(Records excerpted from a collection)
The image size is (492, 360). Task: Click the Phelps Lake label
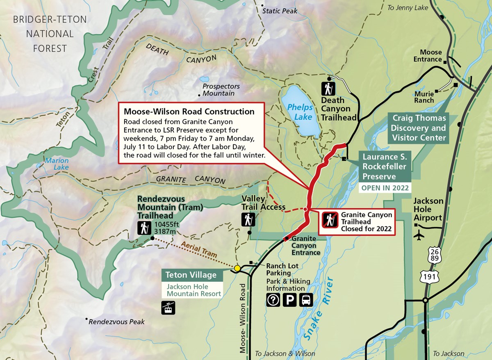(x=300, y=112)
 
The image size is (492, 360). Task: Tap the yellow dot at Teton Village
(x=237, y=268)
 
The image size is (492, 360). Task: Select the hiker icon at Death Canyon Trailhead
(x=329, y=89)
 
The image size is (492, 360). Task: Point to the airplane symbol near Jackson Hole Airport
(x=419, y=236)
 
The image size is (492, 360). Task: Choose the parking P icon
(x=289, y=300)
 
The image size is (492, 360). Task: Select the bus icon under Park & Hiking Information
(x=306, y=300)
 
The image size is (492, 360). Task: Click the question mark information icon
(x=273, y=300)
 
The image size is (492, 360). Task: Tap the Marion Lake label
(x=57, y=164)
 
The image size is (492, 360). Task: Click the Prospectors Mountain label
(x=221, y=90)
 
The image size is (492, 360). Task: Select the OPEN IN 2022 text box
(x=385, y=188)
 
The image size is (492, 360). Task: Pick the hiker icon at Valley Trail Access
(x=248, y=220)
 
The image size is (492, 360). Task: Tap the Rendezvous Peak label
(x=117, y=321)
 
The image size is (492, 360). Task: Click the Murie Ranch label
(x=424, y=97)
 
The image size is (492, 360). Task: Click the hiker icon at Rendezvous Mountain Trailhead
(x=144, y=228)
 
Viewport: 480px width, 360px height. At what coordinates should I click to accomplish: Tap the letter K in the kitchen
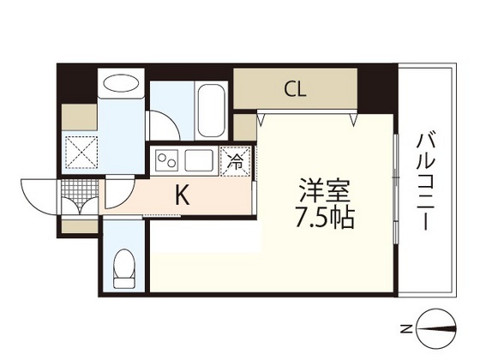pos(183,195)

Objective – Turn the data lines starting at the one containing "The image size is (492, 360). Task: Click the hiker" and ending at the end of the data into a Markdown table with columns named Row and Line, skipping blank lines. Leave the pictures out.

Answer for the task –
| Row | Line |
|---|---|
| 1 | The image size is (492, 360). Task: Click the hiker icon at Rendezvous Mountain Trailhead |
| 2 | (x=144, y=228) |
| 3 | Viewport: 480px width, 360px height. At what coordinates should I click to accomplish: Tap the letter K in the kitchen |
| 4 | pos(183,195) |